── Estratto della pagina ──
Cartella nulla se non motivata, se non specifica l’iter logico-giuridico da cui si origina la pretesa tributaria

è nulla la cartella di pagamento emanata in seguito a controllo formale se non specifica l’iter logico-giuridico da cui si origina la pretesa tributaria: analisi della diversa motivazione per i controlli formali ex articoli 36-bis e 36-ter che rilevano un debito del contribuente

E’ nulla la cartella di pagamento emanata in seguito a controllo formale se non specifica l’iter logico-giuridico da cui si origina la pretesa tributaria.

Quanto sopra è contenuto nella sent. n. 22489/2015 Cass. da cui emerge che la cartella di pagamento è illegittima se non è preceduta dalla comunicazione di irregolarità da inviare al contribuente ex art. 36-ter, c. 4, del Dpr n. 600/1973.

La cartella di pagamento è il documento che il concessionario della riscossione trasmette al contribuente dietro incarico dell’ente impositore (Agenzia delle entrate; enti locali, ecc). In essa sono specificate tutte le informazioni utili (il nome dell’ente creditizio, il nominativo del contribuente-debitore, la somma da versare, l’iter che Equitalia attiverà in caso di mancato pagamento nel termine dei 60 giorni). Nella cartella si trovano, inoltre, il dettaglio degli interessi, delle sanzioni e di tutte le altre spese, le indicazioni di come e dove pagare, presentare ricorso o richiedere una rateazione. Il ricorso può essere presentato per vizi propri della cartella ex art. 19, comma 3, D Lgs n. 546/92 (mancata notifica, prescrizione, errori nel calcolo ecc.).
───
── Dati raccolti ──
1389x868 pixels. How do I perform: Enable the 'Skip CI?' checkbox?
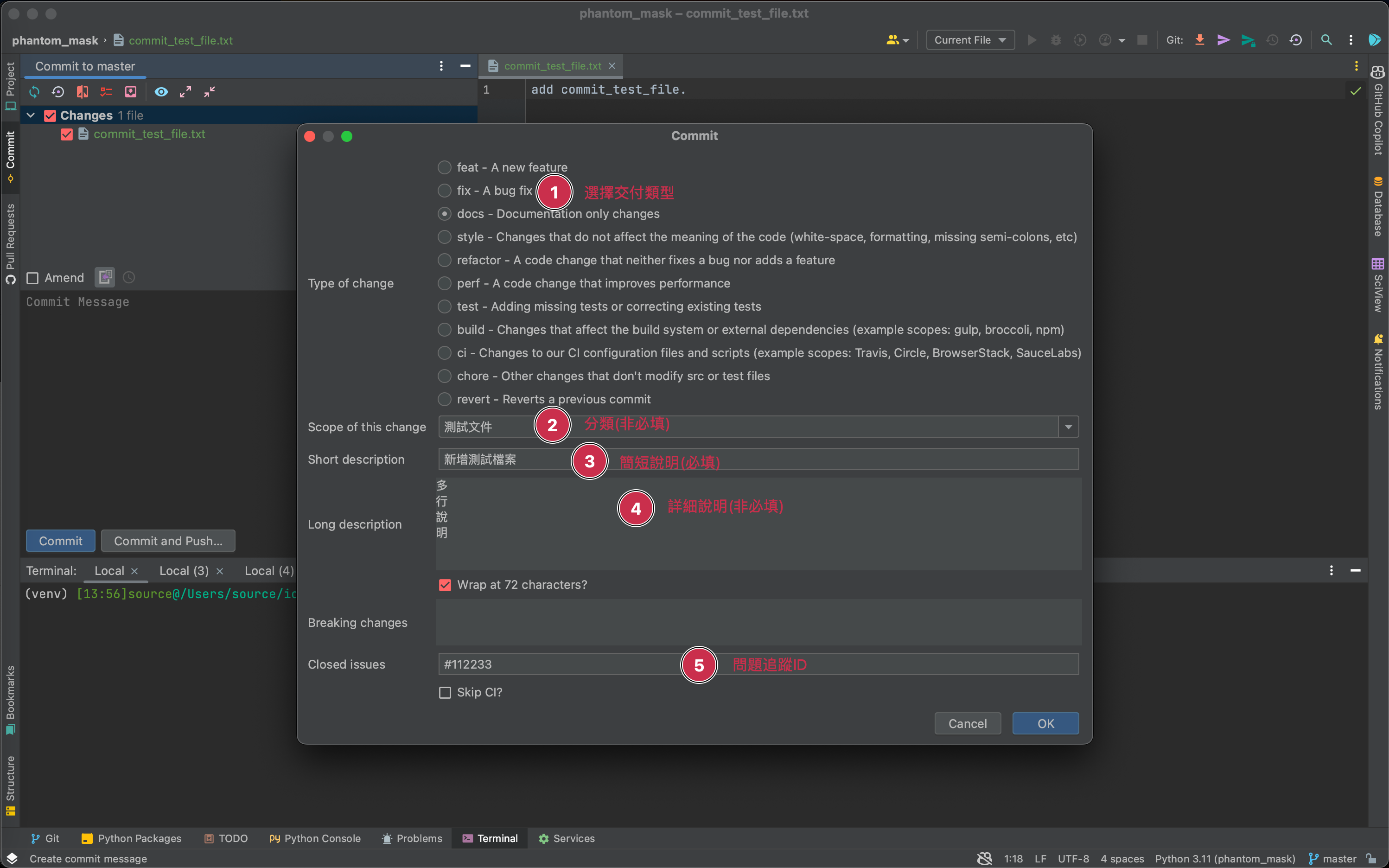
───
**Consegna 1**.
Rispondi alle seguenti domande sull'estratto relativo alla cartella di pagamento.
(a) Qual è il numero della sentenza della Cassazione citata?
(b) Entro quanti giorni va effettuato il pagamento prima che Equitalia attivi il proprio iter?
(c) In base a quale norma può essere presentato ricorso per vizi propri della cartella?
**Consegna 2**. Nell'estratto relativo alla cartella di pagamento, riscrivi la parte che si apre con le parole "è nulla la cartella" e si chiude con "Dpr n. 600/1973.", sostituendo "illegittima" con "invalida".

**Risposta 1**.
(a) La sentenza n. 22489/2015.
(b) Entro 60 giorni.
(c) In base all'art. 19, comma 3, D Lgs n. 546/92.

**Risposta 2**.
è nulla la cartella di pagamento emanata in seguito a controllo formale se non specifica l’iter logico-giuridico da cui si origina la pretesa tributaria: analisi della diversa motivazione per i controlli formali ex articoli 36-bis e 36-ter che rilevano un debito del contribuente

E’ nulla la cartella di pagamento emanata in seguito a controllo formale se non specifica l’iter logico-giuridico da cui si origina la pretesa tributaria.

Quanto sopra è contenuto nella sent. n. 22489/2015 Cass. da cui emerge che la cartella di pagamento è invalida se non è preceduta dalla comunicazione di irregolarità da inviare al contribuente ex art. 36-ter, c. 4, del Dpr n. 600/1973.